As part of this consultative exercise, the MORTH will look into the repercussions of the amendments on other provisions in the MVA, rules and regulations, the state exchequer and the general public.
The AG assured the Court that the MORTH has met a few times, and is in the process of seeking written inputs from states and UTs on the amendment sought to be introduced. As the amendment will have wide ramifications on road safety, the AG stated that the consultation will require revaluations of the qualification of drivers, of safety standards of LMV, and the training material mandated for Transport vehicles.
Assuring the Court that he himself has had “intensified discussions” on this topic, Venkataramani sought an adjournment. He assured that he has told the Union to decide on the amendments before the budget session sometime before February 2024.
CJI: Supreme Court not inclined to adjourn the proceedings sine die
CJI D.Y. Chandrachud stated that giving an adjournment sine die, that is, with no set date for the next hearing, would be “unfair” to insurance companies who are awaiting resolution in the case. Justice Hrishikesh Roy stated that in theory, consultations can go on forever. If the Union government put some pressure on state governments and UTs, they would respond quicker.

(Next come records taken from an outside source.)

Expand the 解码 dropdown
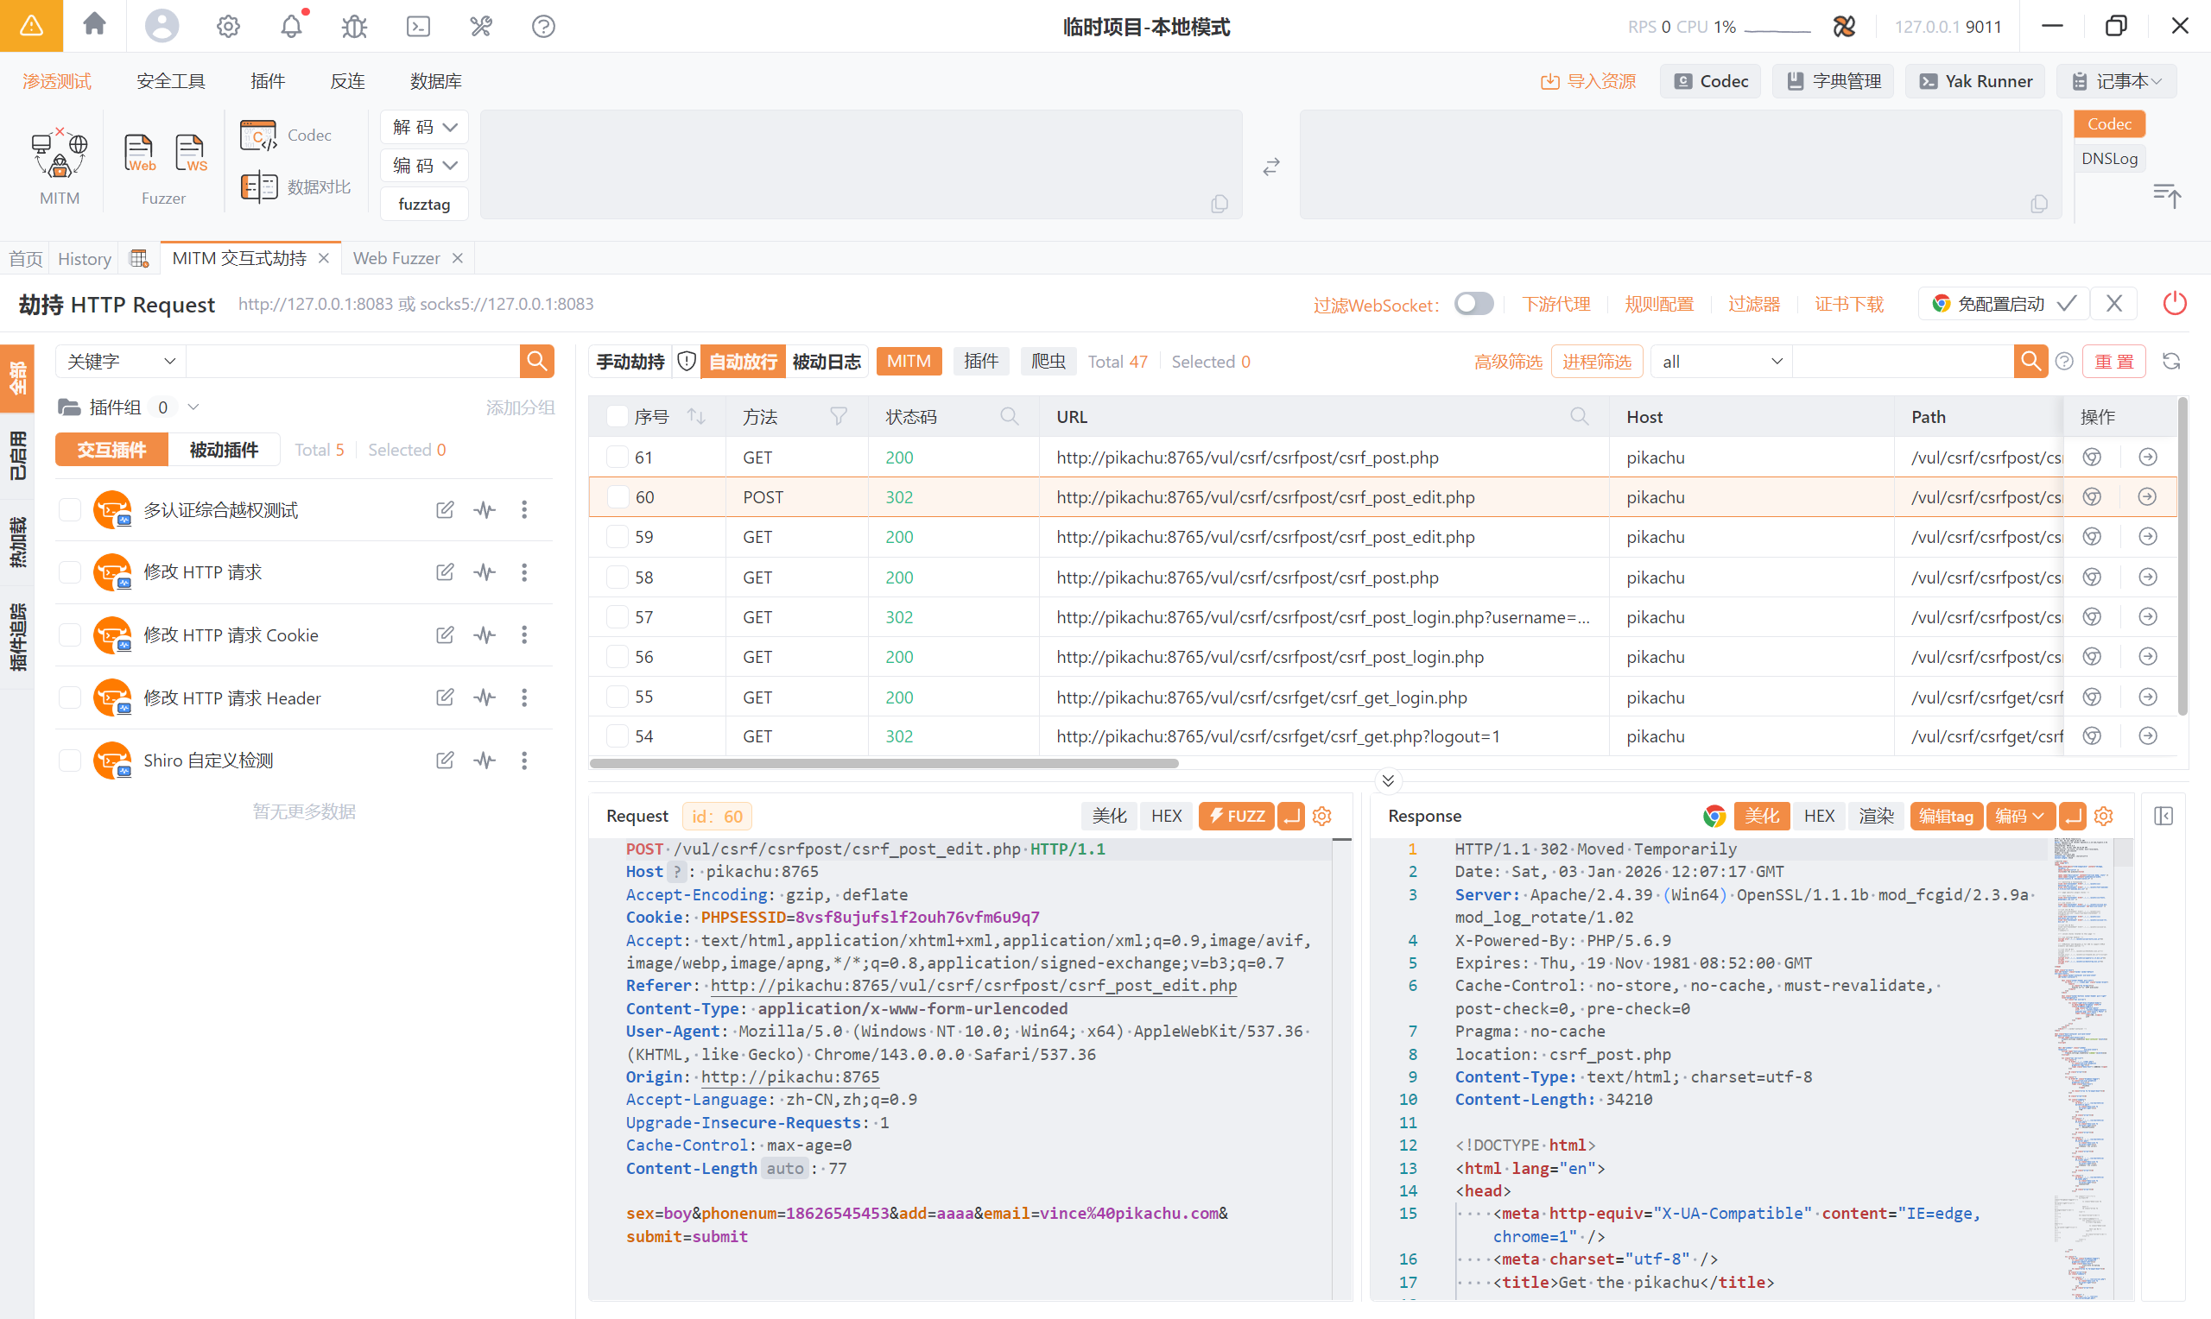Viewport: 2211px width, 1319px height. [x=424, y=127]
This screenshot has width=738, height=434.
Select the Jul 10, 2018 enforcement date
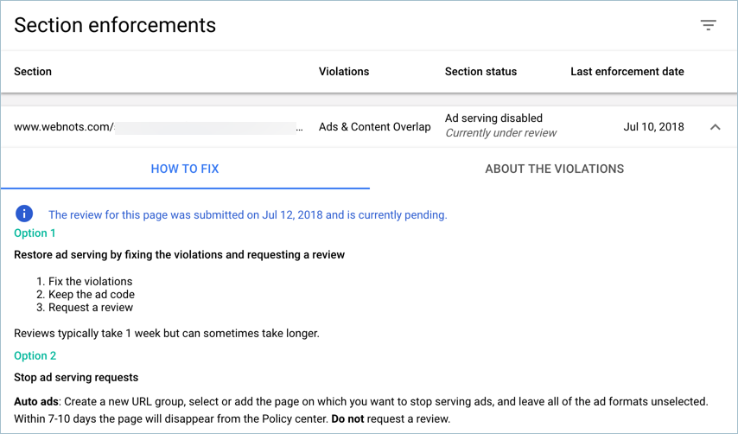[653, 127]
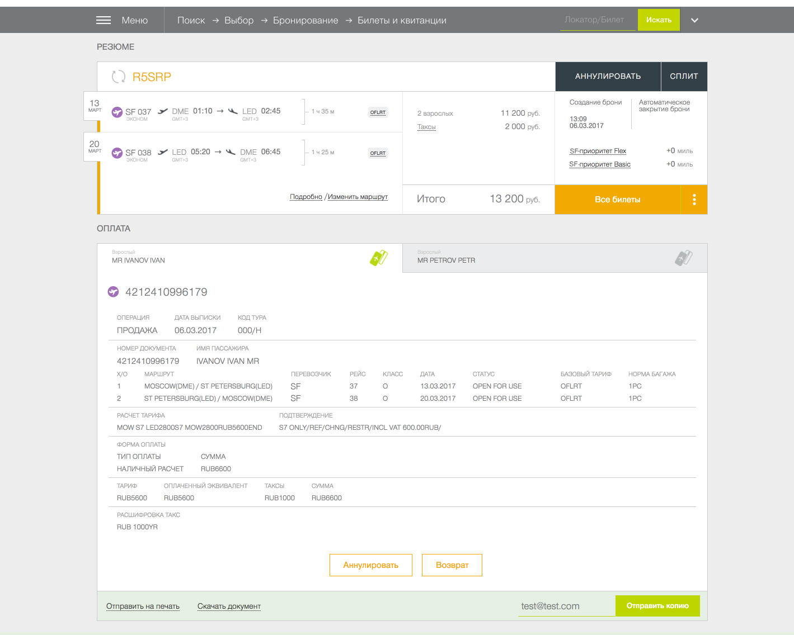Go to the Бронирование breadcrumb step

[x=306, y=20]
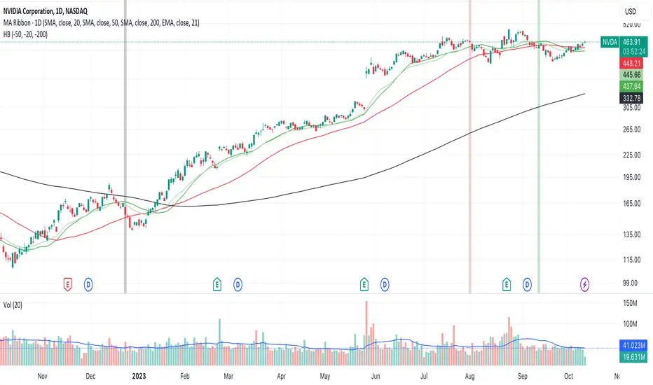Open the earnings E marker in late May
This screenshot has width=653, height=385.
coord(364,285)

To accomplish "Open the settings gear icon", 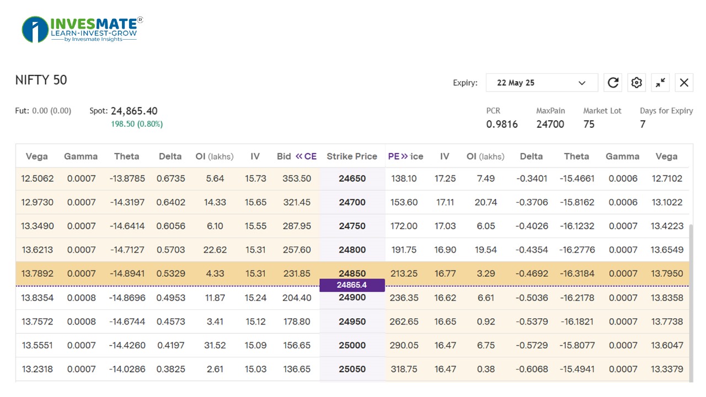I will pos(637,83).
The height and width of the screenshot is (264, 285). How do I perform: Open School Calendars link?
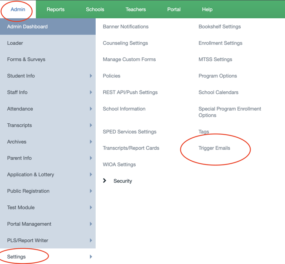pos(218,92)
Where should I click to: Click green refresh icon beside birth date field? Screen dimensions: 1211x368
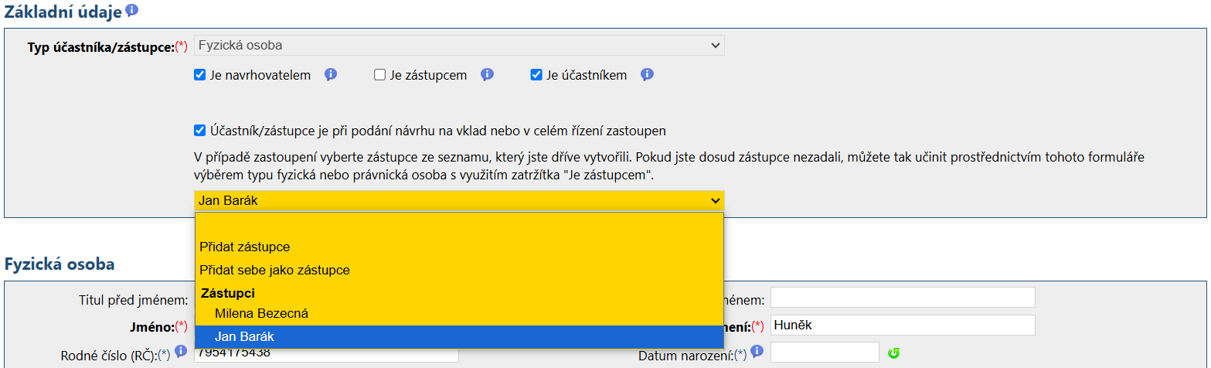pos(894,353)
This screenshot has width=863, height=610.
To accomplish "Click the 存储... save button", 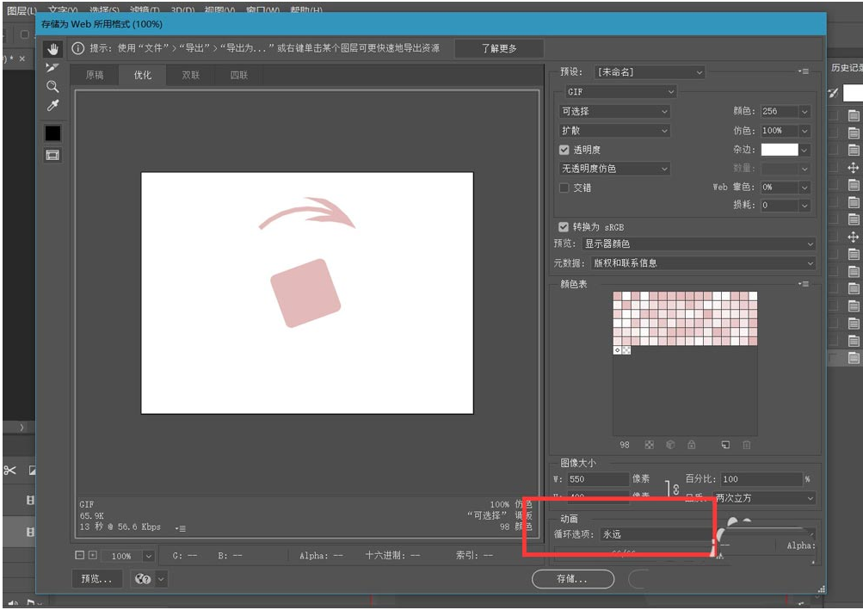I will pos(572,579).
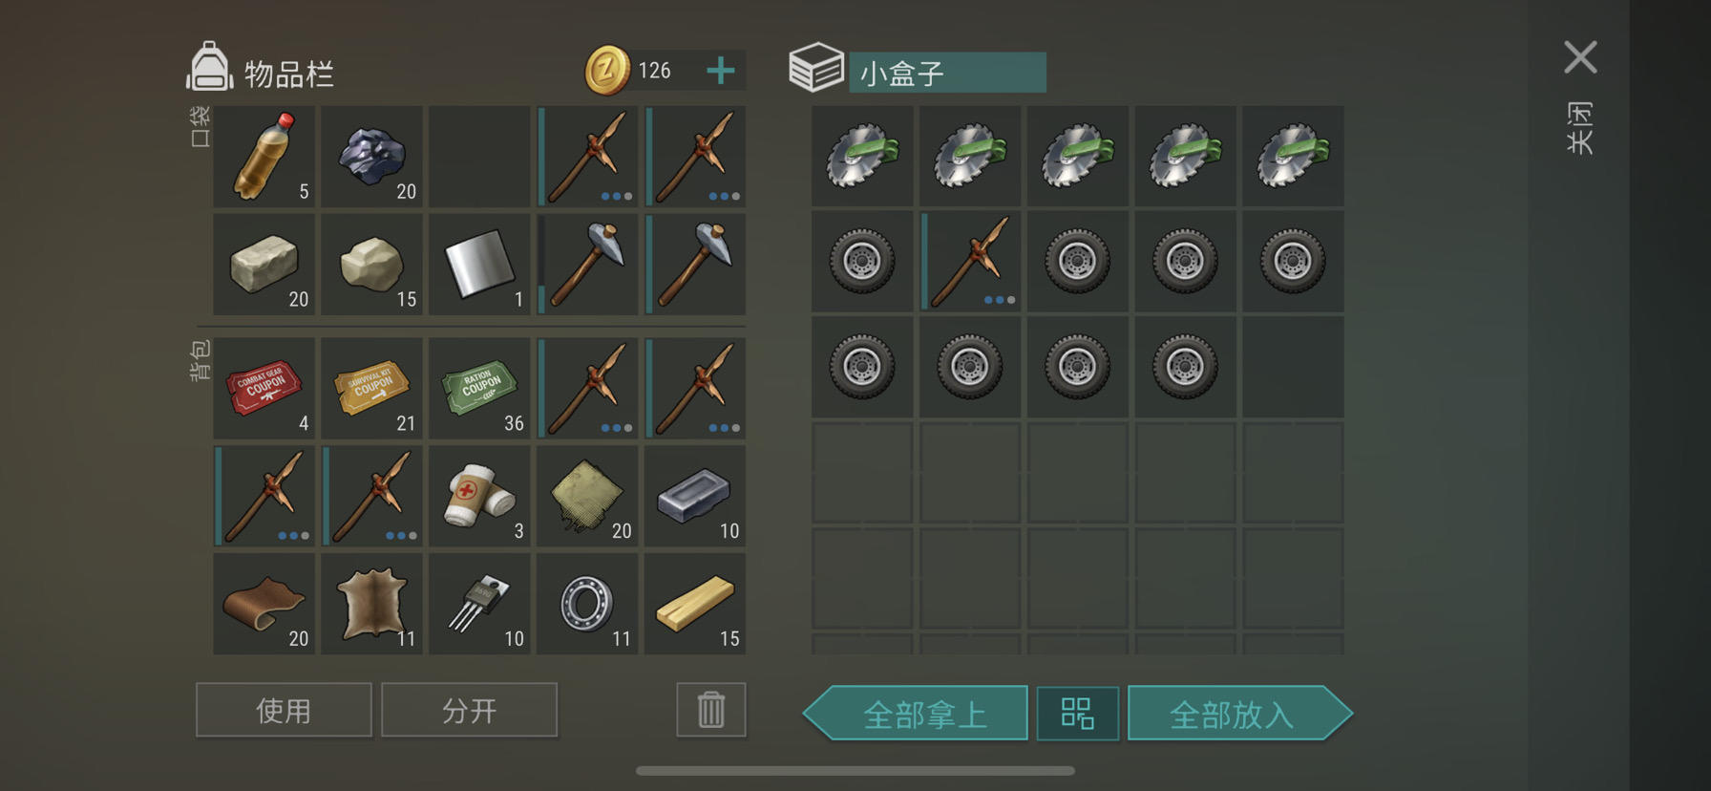This screenshot has width=1711, height=791.
Task: Select the wooden plank stack of 15
Action: (695, 604)
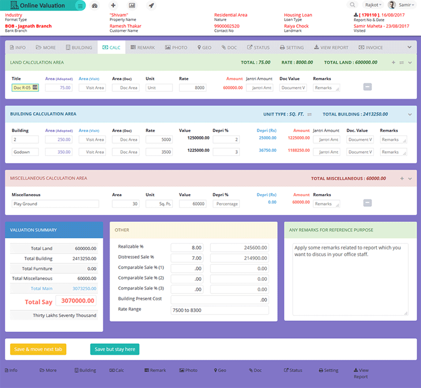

The Bench dictated the order in Court. It stated that the Court is aware that an “element of certainty” must be brought on the questions raised in the reference, but is also cognisant of the Union’s concerns that more time might be needed.
It directed all state governments to strictly abide by any timeline set by MORTH for the consultation process, and to “pursue the exercise…with utmost expedition.” While this process takes place, the position taken in Mukund Dewangan will continue to hold the field.
The Court will hear the case next on 17th January 2024, by when the Court “expect[s] that the consultation should be conducted in entirety and a clear road map on the further steps which the Union government proposes to take should be placed before the Court.”